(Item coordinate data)
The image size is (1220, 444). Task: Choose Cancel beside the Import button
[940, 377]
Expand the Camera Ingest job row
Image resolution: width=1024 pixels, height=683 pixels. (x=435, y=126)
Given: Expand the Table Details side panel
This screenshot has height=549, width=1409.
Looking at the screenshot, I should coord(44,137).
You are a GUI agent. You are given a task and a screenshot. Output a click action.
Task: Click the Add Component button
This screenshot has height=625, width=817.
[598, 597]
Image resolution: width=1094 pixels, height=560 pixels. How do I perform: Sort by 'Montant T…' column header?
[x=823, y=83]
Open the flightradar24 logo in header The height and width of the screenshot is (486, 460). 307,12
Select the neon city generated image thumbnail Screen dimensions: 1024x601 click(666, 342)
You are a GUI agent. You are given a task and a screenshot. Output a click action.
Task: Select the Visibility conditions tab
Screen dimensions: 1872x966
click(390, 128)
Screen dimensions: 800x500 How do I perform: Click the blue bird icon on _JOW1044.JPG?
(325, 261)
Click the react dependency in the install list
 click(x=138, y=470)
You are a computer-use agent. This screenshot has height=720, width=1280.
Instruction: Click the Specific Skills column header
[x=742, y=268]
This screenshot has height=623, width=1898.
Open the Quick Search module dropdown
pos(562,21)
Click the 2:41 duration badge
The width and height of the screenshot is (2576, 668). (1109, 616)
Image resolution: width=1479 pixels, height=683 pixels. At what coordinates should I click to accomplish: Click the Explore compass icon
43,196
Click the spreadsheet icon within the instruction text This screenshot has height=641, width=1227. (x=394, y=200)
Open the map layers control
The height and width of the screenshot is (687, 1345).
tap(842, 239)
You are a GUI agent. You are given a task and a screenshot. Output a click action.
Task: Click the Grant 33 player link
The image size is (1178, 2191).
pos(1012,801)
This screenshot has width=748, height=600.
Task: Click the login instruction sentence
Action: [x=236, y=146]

REQUEST
Rewrite all the rows above, changing every "GUI agent" to "UI agent" and leaving everything else as it is.

ANSWER TO THIS EXERCISE
The image size is (1220, 444). Task: Choose Cancel beside the Import button
[940, 377]
Expand the Camera Ingest job row
Image resolution: width=1024 pixels, height=683 pixels. (x=435, y=126)
Given: Expand the Table Details side panel
This screenshot has height=549, width=1409.
Looking at the screenshot, I should coord(44,137).
You are a UI agent. You are given a task and a screenshot. Output a click action.
Task: Click the Add Component button
This screenshot has height=625, width=817.
[598, 597]
Image resolution: width=1094 pixels, height=560 pixels. How do I perform: Sort by 'Montant T…' column header?
[x=823, y=83]
Open the flightradar24 logo in header The height and width of the screenshot is (486, 460). 307,12
Select the neon city generated image thumbnail Screen dimensions: 1024x601 click(666, 342)
You are a UI agent. You are given a task and a screenshot. Output a click action.
Task: Select the Visibility conditions tab
Screen dimensions: 1872x966
click(390, 128)
Screen dimensions: 800x500 How do I perform: Click the blue bird icon on _JOW1044.JPG?
(325, 261)
Click the react dependency in the install list
 click(x=138, y=470)
You are a computer-use agent. This screenshot has height=720, width=1280.
Instruction: Click the Specific Skills column header
[x=742, y=268]
This screenshot has height=623, width=1898.
Open the Quick Search module dropdown
pos(562,21)
Click the 2:41 duration badge
The width and height of the screenshot is (2576, 668). (1109, 616)
Image resolution: width=1479 pixels, height=683 pixels. At what coordinates should I click to accomplish: Click the Explore compass icon
43,196
Click the spreadsheet icon within the instruction text This screenshot has height=641, width=1227. (x=394, y=200)
Open the map layers control
The height and width of the screenshot is (687, 1345).
tap(842, 239)
You are a UI agent. You are given a task and a screenshot. Output a click action.
Task: Click the Grant 33 player link
The image size is (1178, 2191).
pos(1012,801)
This screenshot has width=748, height=600.
Task: Click the login instruction sentence
Action: [x=236, y=146]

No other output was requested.